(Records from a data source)
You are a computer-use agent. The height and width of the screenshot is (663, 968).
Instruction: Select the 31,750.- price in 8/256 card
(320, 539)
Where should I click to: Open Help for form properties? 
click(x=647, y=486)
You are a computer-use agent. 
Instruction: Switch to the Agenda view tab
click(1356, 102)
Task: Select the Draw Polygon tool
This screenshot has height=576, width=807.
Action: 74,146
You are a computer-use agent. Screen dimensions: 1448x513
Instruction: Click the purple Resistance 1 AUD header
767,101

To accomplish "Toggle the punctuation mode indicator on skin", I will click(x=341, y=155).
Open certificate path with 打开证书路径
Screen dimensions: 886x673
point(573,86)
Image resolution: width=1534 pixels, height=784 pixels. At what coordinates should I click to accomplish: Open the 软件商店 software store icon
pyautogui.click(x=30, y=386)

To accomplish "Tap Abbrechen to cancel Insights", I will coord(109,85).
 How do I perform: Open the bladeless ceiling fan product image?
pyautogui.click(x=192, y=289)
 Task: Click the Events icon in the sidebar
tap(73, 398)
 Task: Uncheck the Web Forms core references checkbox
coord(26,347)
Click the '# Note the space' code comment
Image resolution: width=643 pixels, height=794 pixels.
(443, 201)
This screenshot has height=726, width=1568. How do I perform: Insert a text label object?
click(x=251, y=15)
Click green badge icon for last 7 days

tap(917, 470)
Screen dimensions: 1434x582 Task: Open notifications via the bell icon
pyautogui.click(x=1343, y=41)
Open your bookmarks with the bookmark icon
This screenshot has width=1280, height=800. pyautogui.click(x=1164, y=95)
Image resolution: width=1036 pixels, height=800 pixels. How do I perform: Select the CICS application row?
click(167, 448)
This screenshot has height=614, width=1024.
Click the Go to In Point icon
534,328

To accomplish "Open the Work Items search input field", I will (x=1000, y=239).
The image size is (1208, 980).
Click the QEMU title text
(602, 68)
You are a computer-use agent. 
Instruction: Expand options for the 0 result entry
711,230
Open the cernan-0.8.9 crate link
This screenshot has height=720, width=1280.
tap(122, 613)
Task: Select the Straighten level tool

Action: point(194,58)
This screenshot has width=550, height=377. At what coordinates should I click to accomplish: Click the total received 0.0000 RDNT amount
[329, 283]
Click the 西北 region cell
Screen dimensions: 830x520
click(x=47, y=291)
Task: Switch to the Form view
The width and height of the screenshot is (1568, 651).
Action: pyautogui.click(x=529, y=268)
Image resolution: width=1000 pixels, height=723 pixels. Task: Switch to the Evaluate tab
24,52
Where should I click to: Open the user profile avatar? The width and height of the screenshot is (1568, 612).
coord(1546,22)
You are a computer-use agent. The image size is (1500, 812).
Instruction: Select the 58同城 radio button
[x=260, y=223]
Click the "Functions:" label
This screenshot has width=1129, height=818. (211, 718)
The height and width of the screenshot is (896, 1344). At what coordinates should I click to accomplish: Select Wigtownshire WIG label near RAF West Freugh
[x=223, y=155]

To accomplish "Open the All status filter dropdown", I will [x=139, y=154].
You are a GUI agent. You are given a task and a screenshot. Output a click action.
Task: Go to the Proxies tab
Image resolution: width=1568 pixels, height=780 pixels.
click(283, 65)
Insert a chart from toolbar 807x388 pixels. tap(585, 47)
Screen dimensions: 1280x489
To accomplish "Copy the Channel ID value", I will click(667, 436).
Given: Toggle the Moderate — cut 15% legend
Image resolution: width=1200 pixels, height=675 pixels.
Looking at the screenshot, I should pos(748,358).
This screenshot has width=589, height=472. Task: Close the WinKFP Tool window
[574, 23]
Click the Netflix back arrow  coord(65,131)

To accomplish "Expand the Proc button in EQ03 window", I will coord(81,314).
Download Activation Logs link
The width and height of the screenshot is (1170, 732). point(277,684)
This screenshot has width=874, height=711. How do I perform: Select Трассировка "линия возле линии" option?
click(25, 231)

TASK STATEMENT | Reply with the count alone: how many lines of the records contain the string "size"?

RESPONSE BOX | 2